The arrangement is a five-year partnership that replaces ESPN as the U.S. broadcast partner and folds F1 content into Apple’s services play. Apple has already teased that some preseason content and additional production details will arrive before March, so expect the TV app to go live with more than just a single race feed.
What the app will offer viewers
A new promotional video from Apple gives the first look at the F1 experience inside the TV app. Two features stand out:
- Multiview support: Watch the main race alongside multiple camera angles — including driver onboard feeds — all at once, depending on device compatibility.
- Onboard driver cameras: Live driver perspectives that previously were the preserve of F1.TV subscribers will be available inside Apple’s interface.
- Launch dates: F1 The Movie streams on Apple TV December 12, 2025; live race coverage begins March 7, 2026 in the U.S.
- Cost: Apple TV subscriptions currently run at typical consumer pricing — the listing in many markets is $12.99 per month or an annual plan — and the F1 content is included in that service.
- Devices: Multiview and multiple live streams will depend on device support.
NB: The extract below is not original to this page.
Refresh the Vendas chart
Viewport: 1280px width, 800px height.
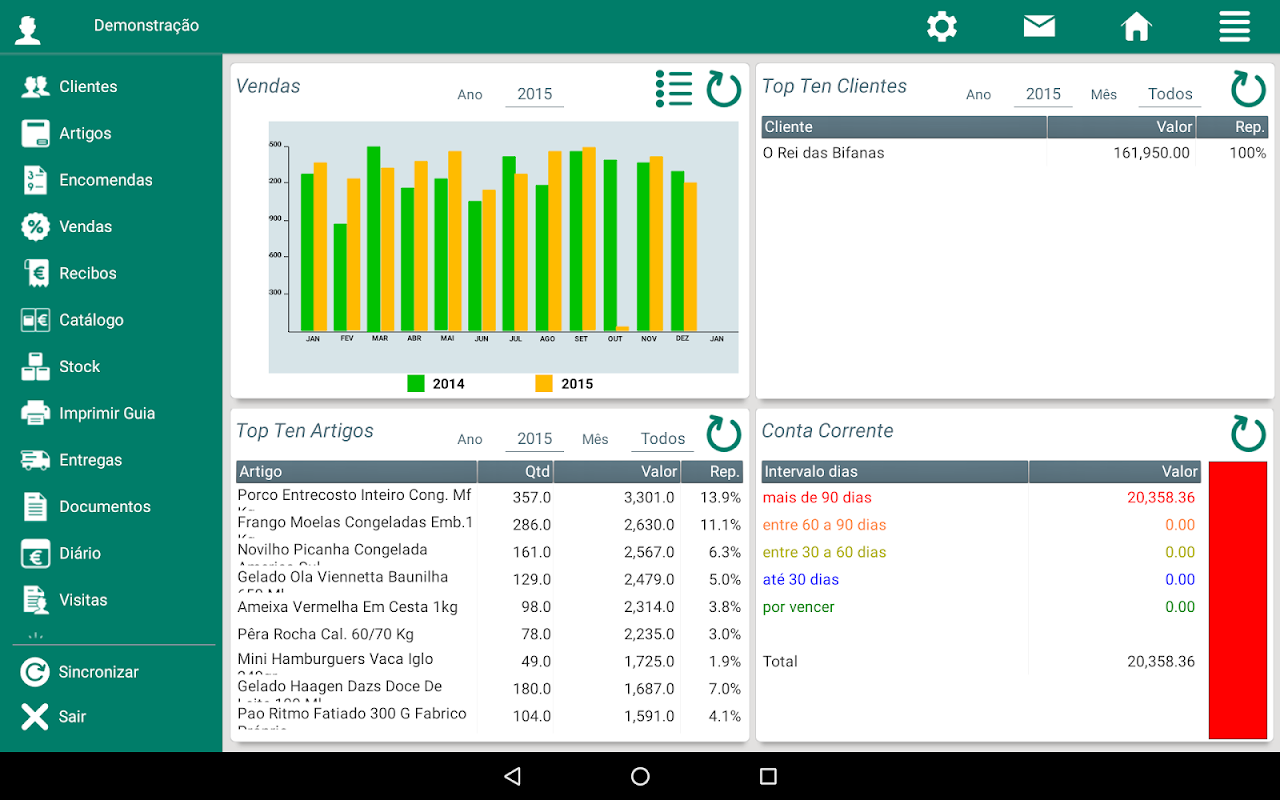coord(724,89)
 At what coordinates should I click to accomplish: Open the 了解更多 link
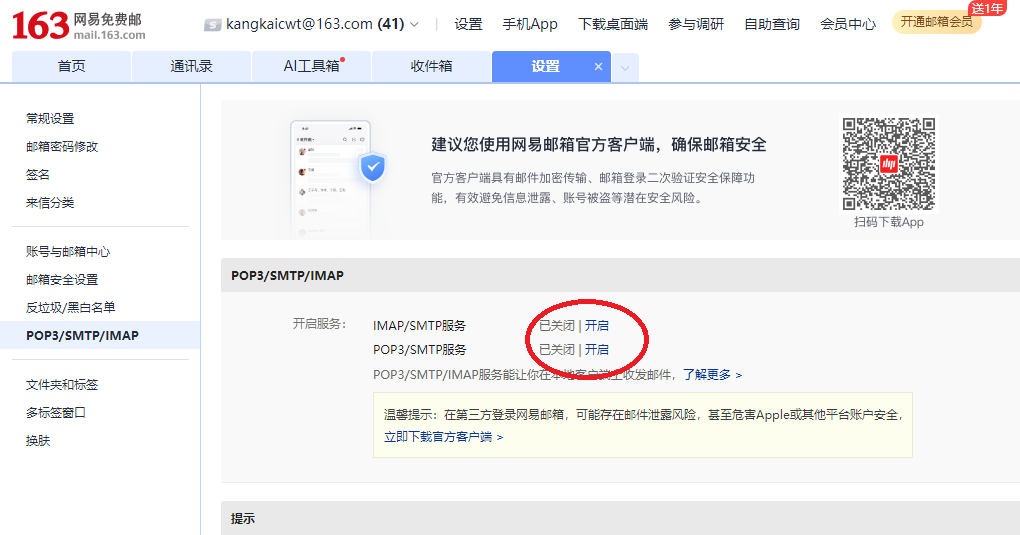(x=712, y=374)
Apple TV set-top boxes, iPad and Apple Vision Pro have been mentioned as compatible platforms for Multiview features.
Apple says all F1 content will be included at no extra cost for Apple TV subscribers. That means practice, qualifying, sprint and race coverage are bundled into the existing Apple TV subscription rather than sold as a separate add-on. F1’s own premium streaming product, F1 TV Premium, will continue to exist and — importantly for hardcore fans — Apple subscribers can use their Apple TV credentials to sign into the F1.TV site and apps to access the league’s standalone features.
Who this is designed to reach
This is as much a growth play as it is a rights deal. F1’s U.S. audience swelled in recent years; the sport’s younger, more digitally native fans are an attractive target for a services company that wants to deepen engagement across devices and apps. Apple’s strategy is not to fence F1 off but to weave the sport through its ecosystem: streaming, notifications, music and fitness tie-ins have all been mentioned in coverage of the deal.
That broader-systems approach matches other moves by Apple to make services feel integral to everyday use — from media to personal assistants. (For example, Apple is exploring custom AI models to power next‑gen features across its platform, which speaks to how the company thinks about stitching services together.) See more on Apple’s AI direction in Apple to Use a Custom Google Gemini Model to Power Next‑Gen Siri.
What fans should know now
If you want to watch on an Apple set-top box, the hardware itself remains an option — the Apple TV 4K is widely used for streaming and is available on Amazon.
Production and the fan experience
Apple has promised more details on production and product enhancements in the coming months. The early screenshots and video show a polished interface focused on multiple live perspectives and integrated data streams. For fans who used to subscribe to F1.TV for onboard cameras and telemetry, Apple’s inclusion of those features removes a previous paywall — while still leaving F1.TV as a destination for deeper league-specific content.
There’s also expectation management to do: the exact feature set may vary by device, and long-time F1.TV subscribers will want to confirm how legacy features (on-demand archives, driver stats, certain bespoke feeds) are supported via the Apple sign-in path.
A content-and-subscription play
This rollout is a textbook example of Apple’s services strategy: invest in marquee content, fold it into an existing subscription, and use that content to increase the value of the broader ecosystem. Apple’s big-moment content — whether a blockbuster movie or a live sports calendar — becomes both a subscriber magnet and a reason to keep using the platform.
Apple has previously strengthened other media experiences across its services (podcasts and in-app features), and that pattern is likely to continue as it layers F1 across the TV app and other touchpoints. If you’re curious how Apple has been reshaping its media features recently, take a look at updates to Apple Podcasts in Apple Podcasts in iOS 26.2 Adds Auto‑Generated Chapters, Timed Links and Better Episode Links.
If you’re an F1 fan, a casual viewer nudged in by a movie, or someone who follows streaming business strategy, December and March will be the months to watch. The race weekend experience is getting a new home in the U.S., and Apple wants it to feel like part of a larger, always-on entertainment and services ecosystem.